Texte fourni:
════════

Question 2 : Les conclusions de la Commission eu égard au crédit d’impôt pour la condition physique des enfants, ou à la déduction pour frais de garde d’enfants sont-elles raisonnables?

Crédit d’impôt pour la condition physique des enfants

[36]  À mon humble avis, la décision de la Commission eu égard au crédit d’impôt pour la condition physique des enfants n’est pas raisonnable. La Commission a ignoré, ou a omis de prendre en compte, le fait que le demandeur n’avait jamais antérieurement débattu de la question en litige du crédit d’impôt pour la condition physique des enfants. Le demandeur n’a jamais antérieurement soumis la question en litige du crédit d’impôt pour la condition physique des enfants, aux termes de l’article 122.8 de la LIR, à une cour ou à un tribunal afin d’obtenir une décision en ce qui a trait à sa validité aux termes de la Charte : ni la Cour de l’impôt, ni notre Cour, ni la Cour d’appel fédérale. De même, le demandeur n’a jamais débattu de son opposition relative au crédit d’impôt pour la condition physique des enfants au motif qu’il est discriminatoire, sur le plan de la situation familiale ou de l’état civil, à son égard et à l’égard d’autres parents de familles séparées, en contravention de l’article 5 de la LCDP. La défenderesse ne conteste pas cette situation. Par conséquent, la décision est indéfendable au regard du dossier présenté à la Commission et elle est, dans ces conditions, déraisonnable.

════════

Objectif de l'exercice: Veuillez indiquer quel article de la LIR le texte fourni cite à propos du crédit d'impôt pour la condition physique des enfants.

Données brutes:
════════

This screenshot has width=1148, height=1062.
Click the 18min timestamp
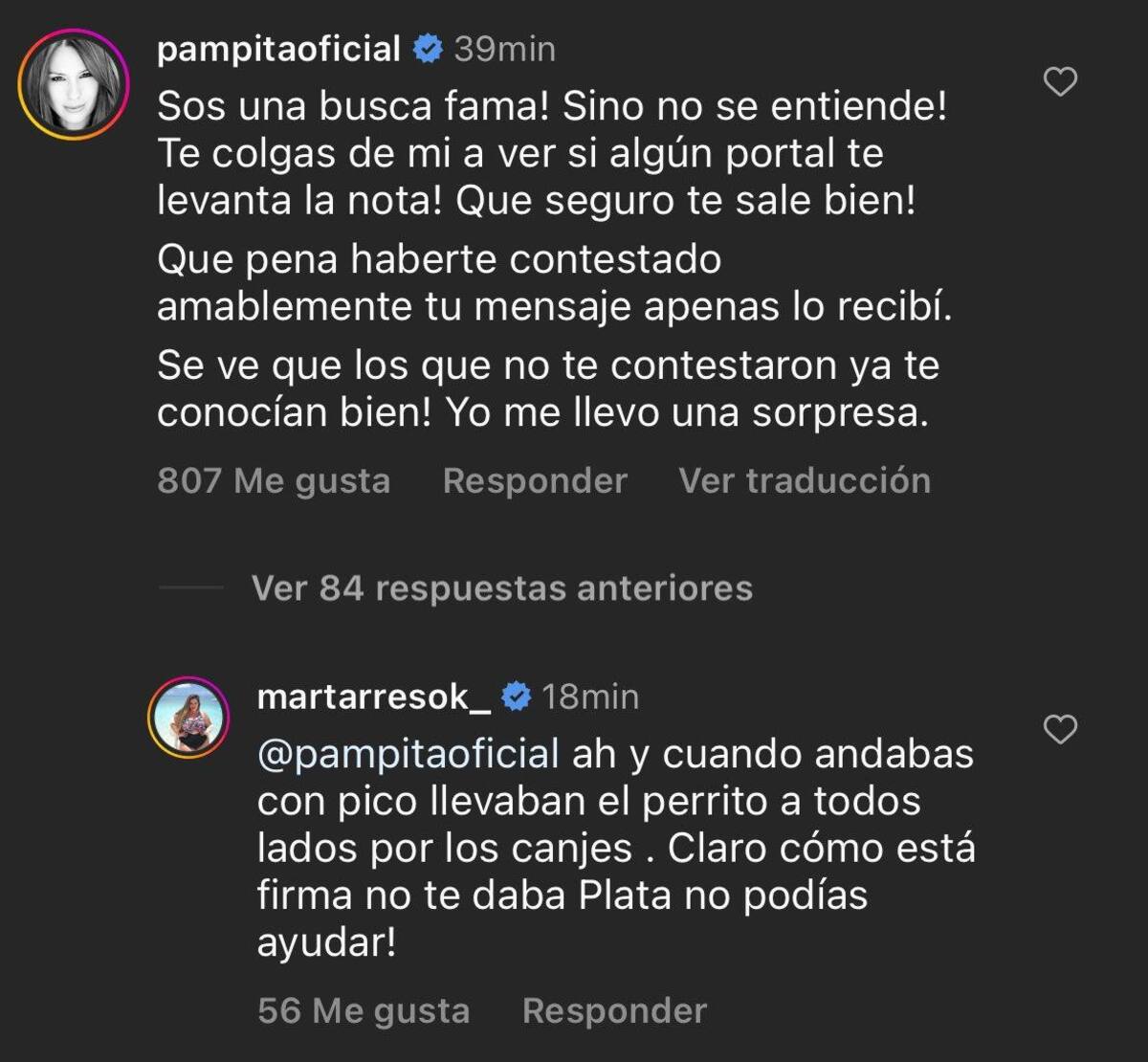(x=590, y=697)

════════

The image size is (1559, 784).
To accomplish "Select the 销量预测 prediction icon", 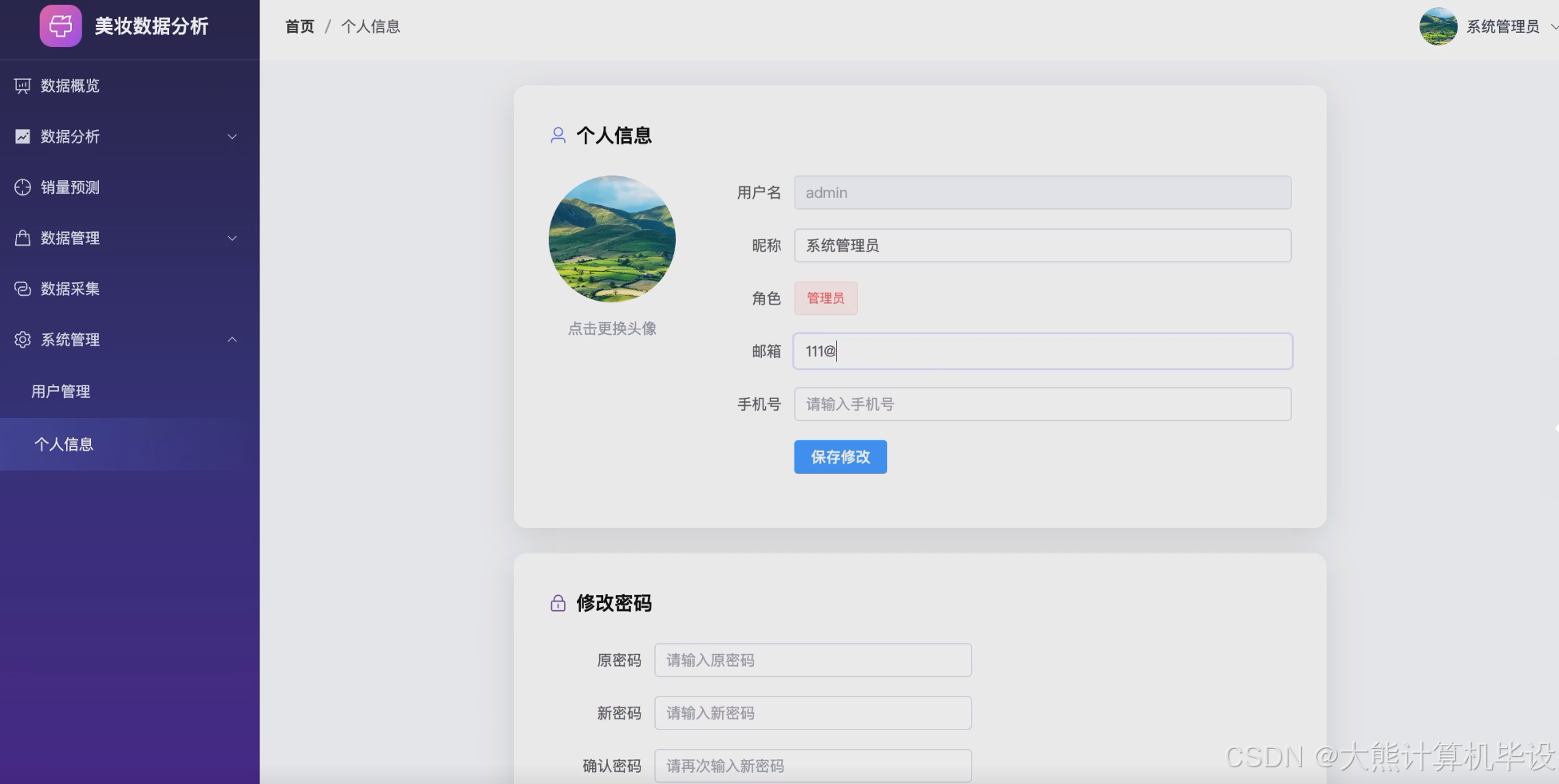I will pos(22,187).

════════

Réponse détaillée: L'article 122.8 de la LIR.